| First Author | Atmuri V | Year | 2008 |
| Journal | Matrix Biol | Volume | 27 |
| Issue | 8 | Pages | 653-60 |
| PubMed ID | 18762256 | Mgi Jnum | J:144606 |
| Mgi Id | MGI:3831265 | Doi | 10.1016/j.matbio.2008.07.006 |
| Citation | Atmuri V, et al. (2008) Hyaluronidase 3 (HYAL3) knockout mice do not display evidence of hyaluronan accumulation. Matrix Biol 27(8):653-60 |
| abstractText | Hyaluronidases are endoglycosidases that initiate the breakdown of hyaluronan (HA), an abundant component of the vertebrate extracellular matrix. In humans, six paralogous genes encoding hyaluronidase-like sequences have been identified on human chromosomes 3p21.3 (HYAL2-HYAL1-HYAL3) and 7q31.3 (SPAM1-HYAL4-HYALP1). Mutations in one of these genes, HYAL1, were reported in a patient with mucopolysaccharidosis (MPS) IX. Despite the broad distribution of HA, the HYAL1-deficient patient exhibited a mild phenotype, suggesting other hyaluronidase family members contribute to constitutive HA degradation. Hyal3 knockout (Hyal3-/-) mice were generated to determine if HYAL3 had a role in constitutive HA degradation.
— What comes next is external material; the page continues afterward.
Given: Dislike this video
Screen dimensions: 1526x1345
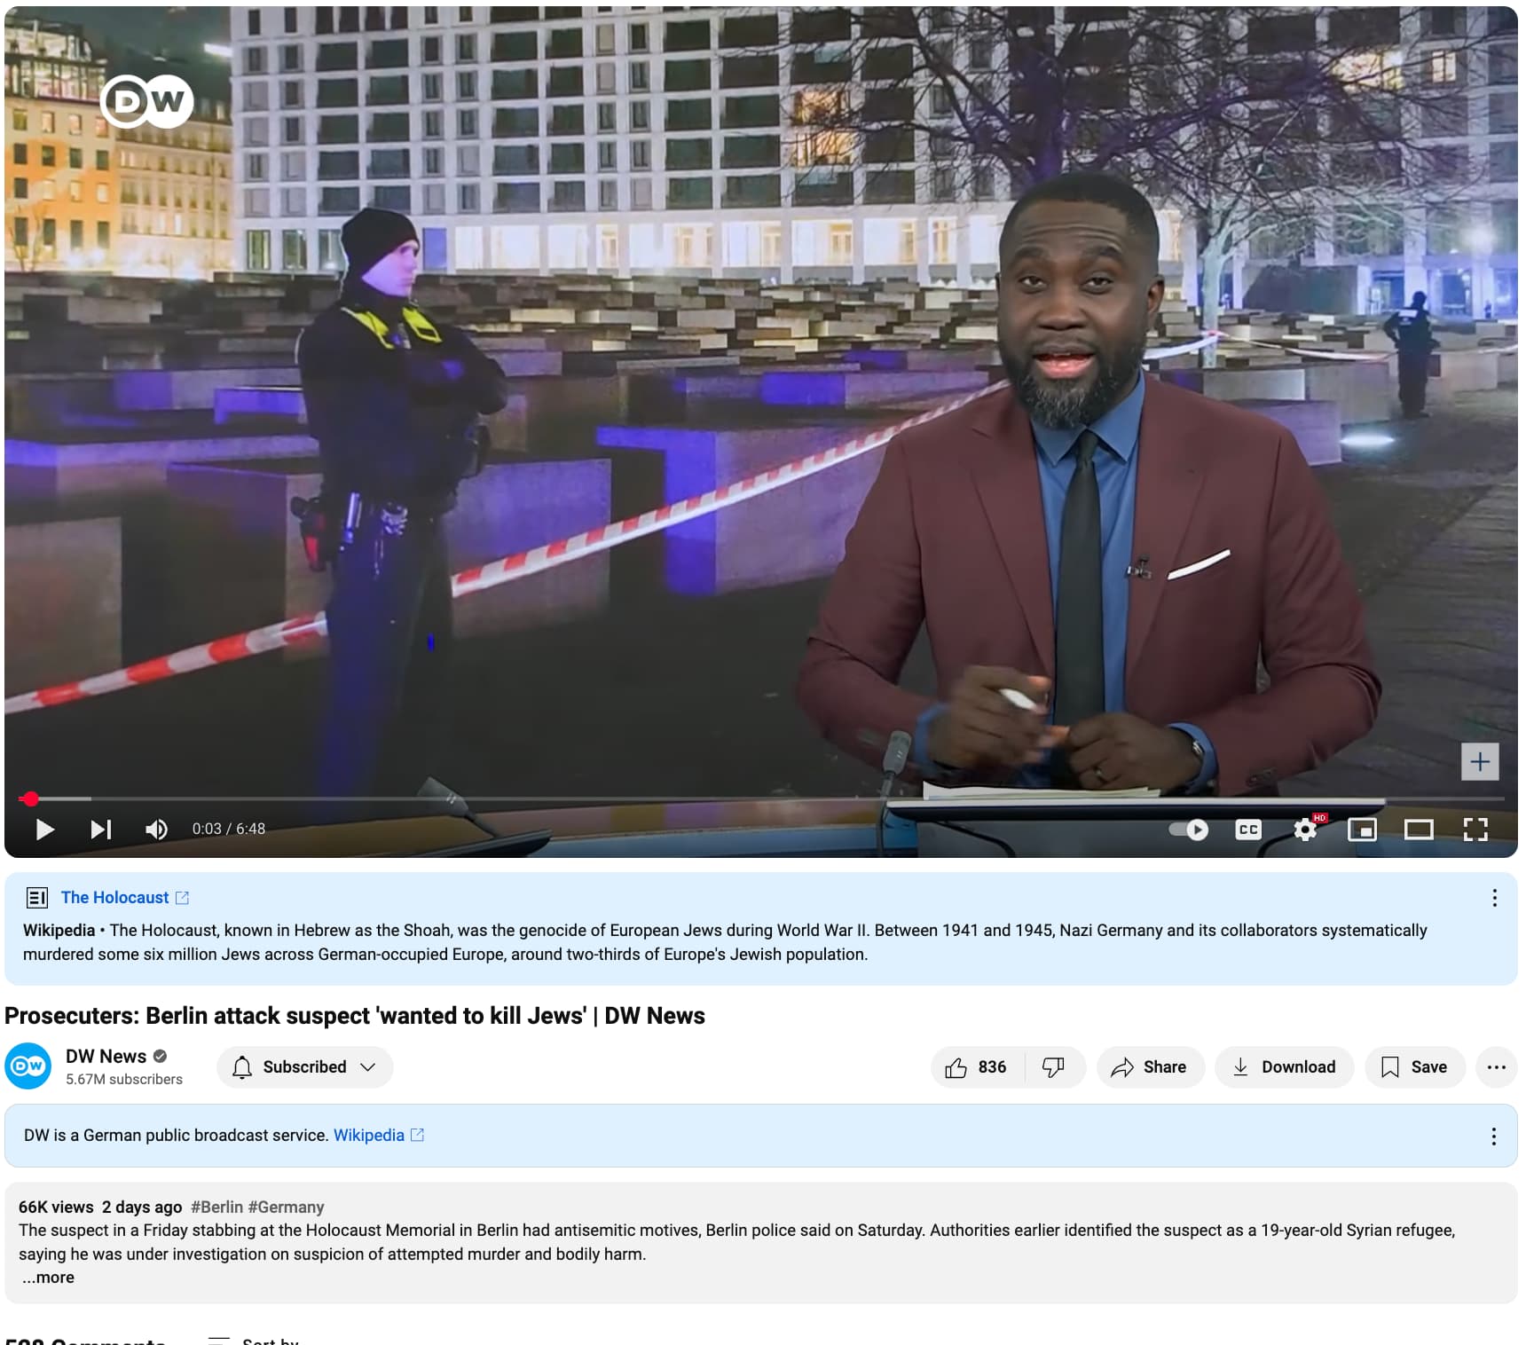Looking at the screenshot, I should click(x=1054, y=1067).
Hyal3-/- mice were viable, fertile, and exhibited no gross phenotypic changes. X-ray analysis, histological studies of joints, whole-body weights, organ weights and the serum HA levels of Hyal3-/- mice were normal. No evidence of glycosaminoglycan accumulation, including vacuolization, was identified in the Hyal3-/- tissues analyzed. Remarkably, the only difference identified in Hyal3-/- mice was a subtle change in the alveolar structure and extracellular matrix thickness in lung-tissue sections at 12-14 months-of-age. We conclude that HYAL3 does not play a major role in constitutive HA degradation. |